● **Your assignment**:
Search the listing below for the line containing "You are a computer-use". From there through the line containing "Open the Virtual Drives menu 1042x783 pixels.", transcribe every line exactly, both ends included.

● **Task input**:
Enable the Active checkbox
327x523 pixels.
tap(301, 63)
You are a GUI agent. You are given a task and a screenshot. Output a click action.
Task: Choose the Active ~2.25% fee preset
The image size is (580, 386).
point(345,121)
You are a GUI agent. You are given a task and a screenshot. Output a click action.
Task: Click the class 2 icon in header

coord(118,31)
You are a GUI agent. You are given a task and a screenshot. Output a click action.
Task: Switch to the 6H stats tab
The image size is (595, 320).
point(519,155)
* * *
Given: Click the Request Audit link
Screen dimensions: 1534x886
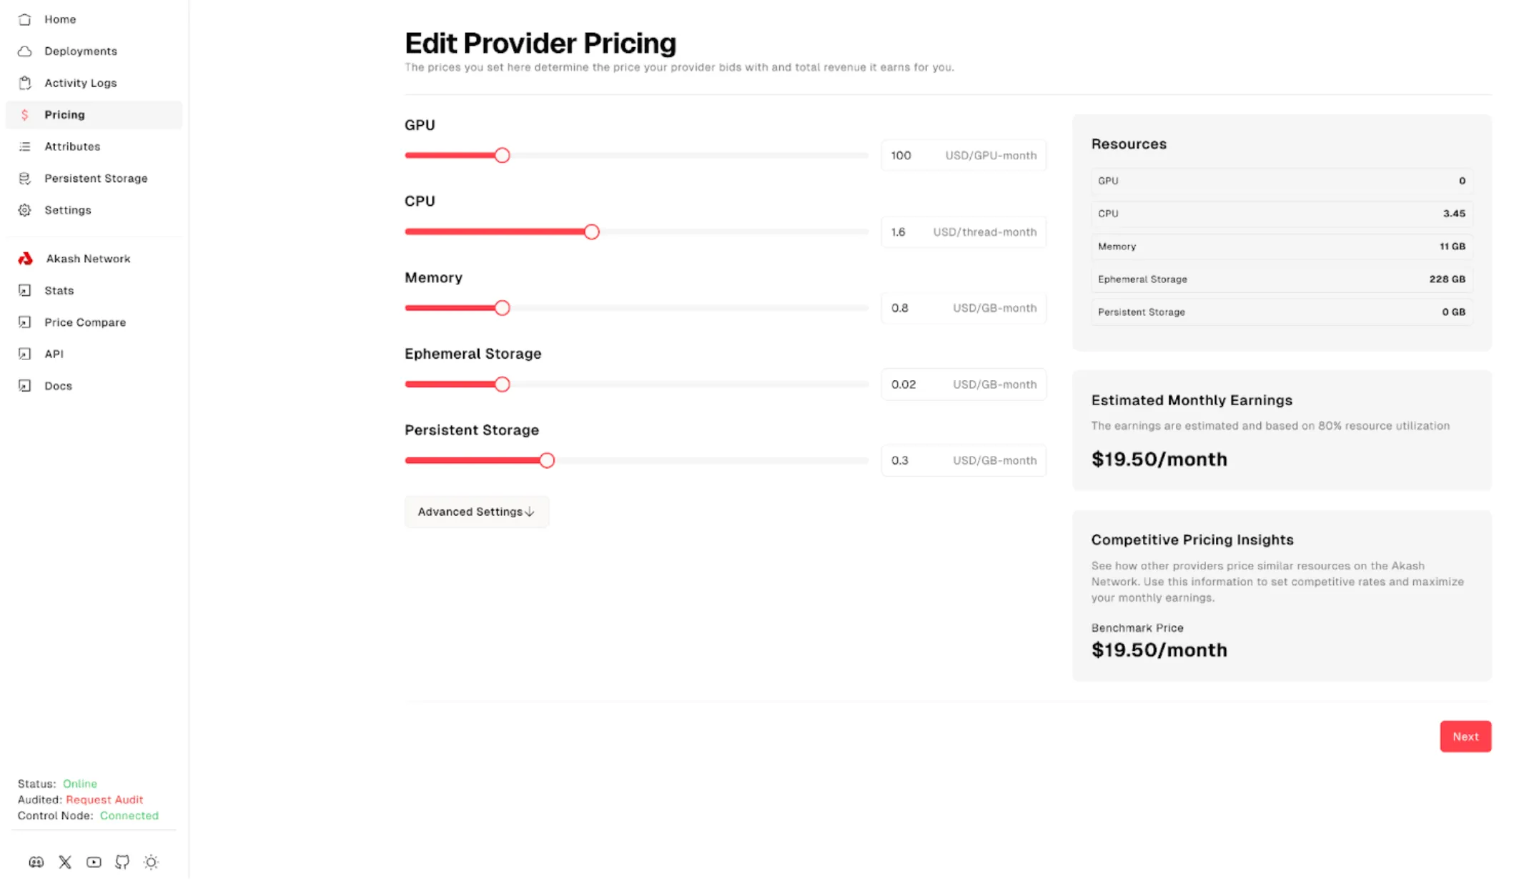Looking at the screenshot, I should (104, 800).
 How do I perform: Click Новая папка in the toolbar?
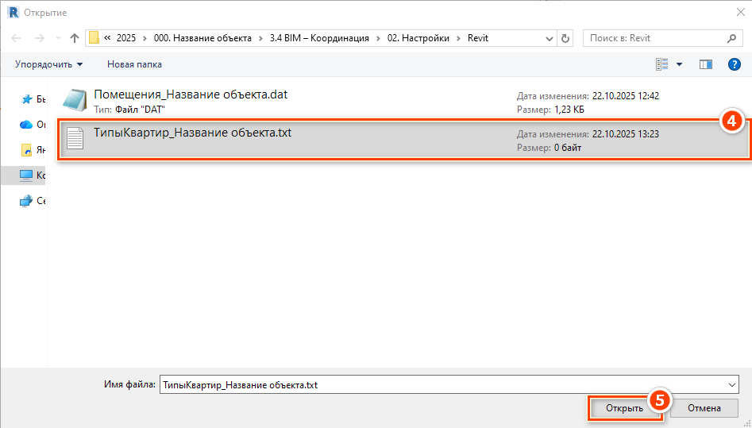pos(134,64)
---
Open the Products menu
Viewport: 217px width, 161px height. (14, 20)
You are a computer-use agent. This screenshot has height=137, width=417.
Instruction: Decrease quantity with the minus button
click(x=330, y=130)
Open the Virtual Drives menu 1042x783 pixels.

● **Completed exercise**:
You are a computer-use agent. This screenshot has height=137, width=417.
Instruction: Decrease quantity with the minus button
click(x=330, y=130)
Open the Virtual Drives menu 1042x783 pixels.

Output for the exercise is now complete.